Stupid Azure Trick #8 – Take control of Management Certificate names

Examine your Windows Azure MANAGEMENT CERTIFICATES in the Windows Azure Portal (under “SETTINGS” in the left nav, then “MANAGEMENT CERTIFICATES” in the top nav). These are the certificates that control which people or which machines can programmatically manipulate your Windows Azure resources through the Service Management API.

Every time you initiate a Publish Profile file download (whether through the portal, with PowerShell, or through the CLI), a new certificate is generated and added to your list of management certificates. You cannot control these names – they are generated.

Upon examination, you may find that some certificates – like #1 shown below – have generated names. And also look at the several certificates immediately below #1 – they have similar names – also generated. These are hard to distinguish from each other.

But this is okay some of the time – it is convenient to let tools create these certificates for you since it saves time. It may be perfectly adequate on low security accounts – perhaps a developer’s individual dev-test account from MSDN, or an account only used to give demos with. But for a team account running production, you probably don’t want it to have 17 untraceable, indistinguishable certificates hanging off it.

Now look at the names for #2 and 3 shown above. They are custom names.

Managing Your Management Certificates Starts with Meaningful Names

While we can debate whether the custom names shown above are truly meaningful (this is a demo account), you can probably appreciate that seeing a certificate name like “BUILD SERVER” or “Person/Machine” (e.g., “Maura/DRAGNIPUR”) or “Foobar Contractor Agency” might be more useful than “Azdem123EIEIO” to a human.

Controlling Certificate Names

The Windows Azure Management Portal has some heuristics for deciding what to display for a certificate’s name, but the first one it considers is the Common Name, and will display its value if present. So the short answer: take control of the Common Name.

Here we show creating a Service Management certificate manually in two steps – first the PEM (for use locally) and second deriving a CER (for uploading to the portal).
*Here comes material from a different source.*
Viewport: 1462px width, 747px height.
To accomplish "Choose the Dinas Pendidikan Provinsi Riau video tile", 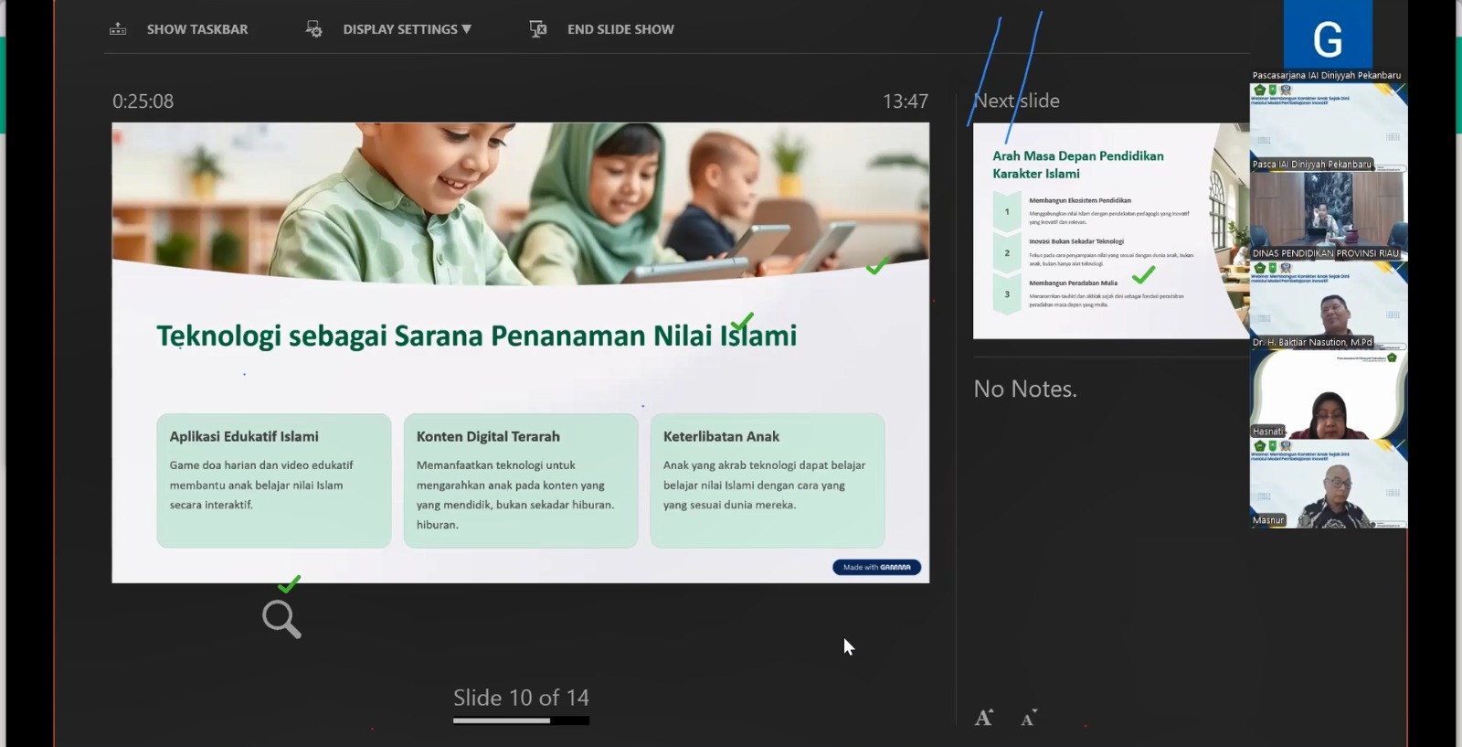I will pos(1329,217).
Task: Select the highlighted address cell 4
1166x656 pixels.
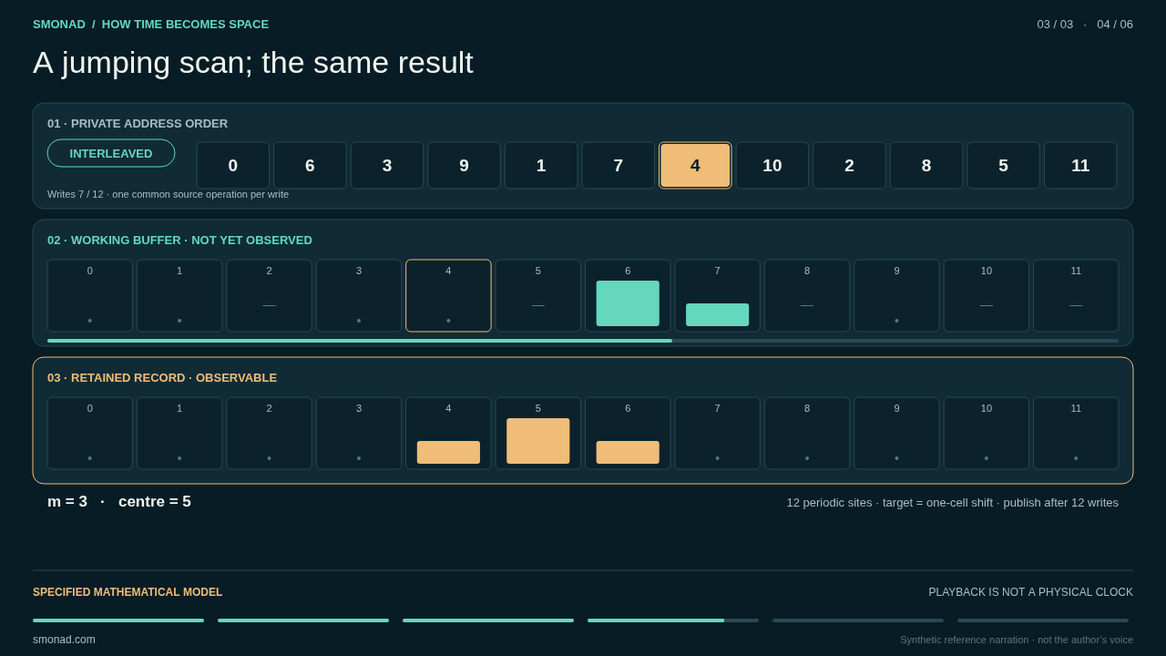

openssl req -x509 -nodes -days 365 -newkey rsa:1024 -keyout mycert.pem -out mycert.pem -subj "/CN=This Name Shows in the Portal"
openssl x509 -inform pem -in mycert.pem -outform der -out mycert.cer

Note the use of -subj "/CN=This Name Shows in the Portal" when generating a PEM in the first command. The specified text will appear as the description for this certificate within the Windows Azure Portal. OpenSSL is available on Linux and Mac systems by default. For Windows, you can install it directly, or – if you happen to use GitHub for Windows – it gets installed along with it.

For a pure Windows solution, use makecert to create a Management Certificate for Windows Azure.

Considerations

Once you assume responsibility for naming your own certificates, you are simultaneously also taking on generating them, deploying the certificates containing the private keys to the machines from which your Windows Azure resources will be managed using the Service Management API, and uploading the CER public keys to the portal. To make some parts of this easier – especially if you are distributing to a team – consider building your own publish settings file. Also, realize the same certificate can be used by more than one client, and the can also be applied to more than one subscription on Windows Azure; its a many-to-many relationship that’s allowed.